Asphalt resurfacing sounds like an expensive and costly way to get an old, weathered parking lot or driveway back in better shape. Grinding down old, broken rubble, preparing the subsurface for new asphalt, and then laying down fresh new blacktop seems a great way to keep your lot or driveway off limits for days or even weeks. Sure, the end result is that your new pavement will like black and glossy once again, but is it worth the time and money?
The truth, believe it or not, may shock you. As an alternative to going back to square one and providing brand-new pavement from scratch, asphalt resurfacing turns out to be not only less expensive but less disruptive to your place of business and also less disruptive to the environment. Here’s everything you should consider about resurfacing your asphalt instead of just replacing it.

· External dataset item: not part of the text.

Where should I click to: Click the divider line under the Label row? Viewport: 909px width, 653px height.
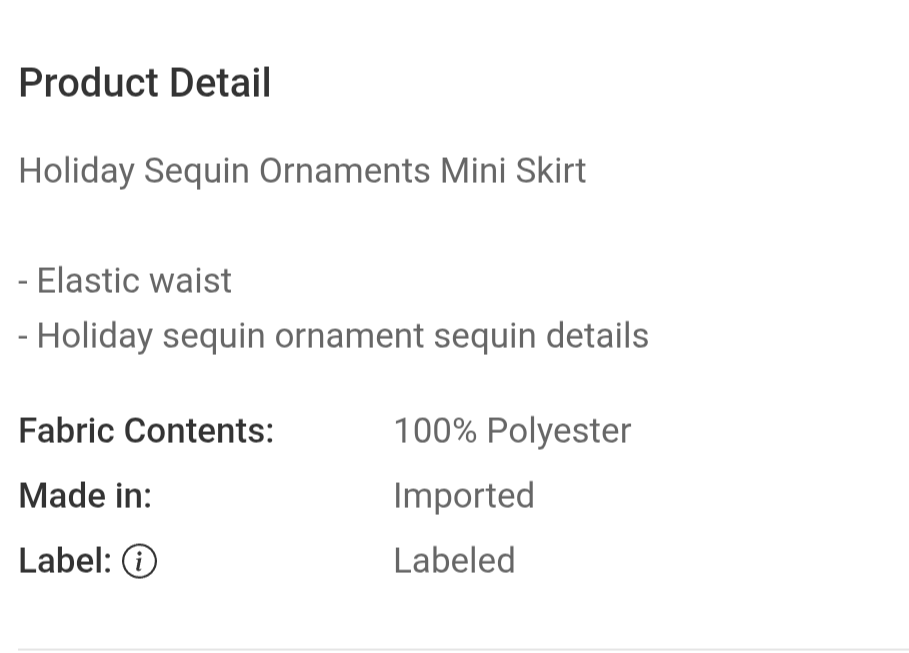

Resurfacing Works Just as Well as New Pavement
Nothing lasts forever – not even asphalt pavement. No matter how well you maintain it, your lot or driveway will eventually break down; you’ll get cracks, and even patching those cracks regularly won’t stop the pavement from slowly but surely deteriorating over time. In other words, even if it’s years later, you’ll need that original pavement replaced.
There’s no need to pull everything up and start from bare dirt, though. Typically, only the top layers of asphalt will be in need of replacement. A solid foundation under that top layer can last for decades, so simply resurfacing that top layer is more than enough, as long as that bottom layer is in good shape. If your bottom layer is still sturdy, it costs a lot less — and takes a lot less time — for asphalt resurfacing than replacing the whole thing. There’s functionally no difference between a resurfaced top layer and fully-replaced asphalt.
Asphalt Resurfacing Lets You Recycle
Asphalt is a remarkable pavement material indeed. Because of its unique characteristics, especially the ability for old, used asphalt that has already been laid to be torn up and re-used in a mix with fresh, new pavement materials, it’s very common to recycle older, crumbled pavement into new surfaces. It’s this reusability that makes asphalt an environmentally conscious building material. In a state like New Jersey, where infrastructure is so important to so many commercial and retail establishments, preserving that infrastructure through recycling is a necessity.
At the same time, asphalt resurfacing that makes use of recycled pavement has more than just positive environmental impacts. Not having to create brand-new aggregate material means that fewer brand-new raw materials are being used, and that creates a cost difference between an asphalt resurfacing and a completely fresh paving job. Cutting expenses without sacrificing quality is a major game-changer, makes your maintenance budget go farther, and helps contribute to the overall success your property in ways that can’t be discounted!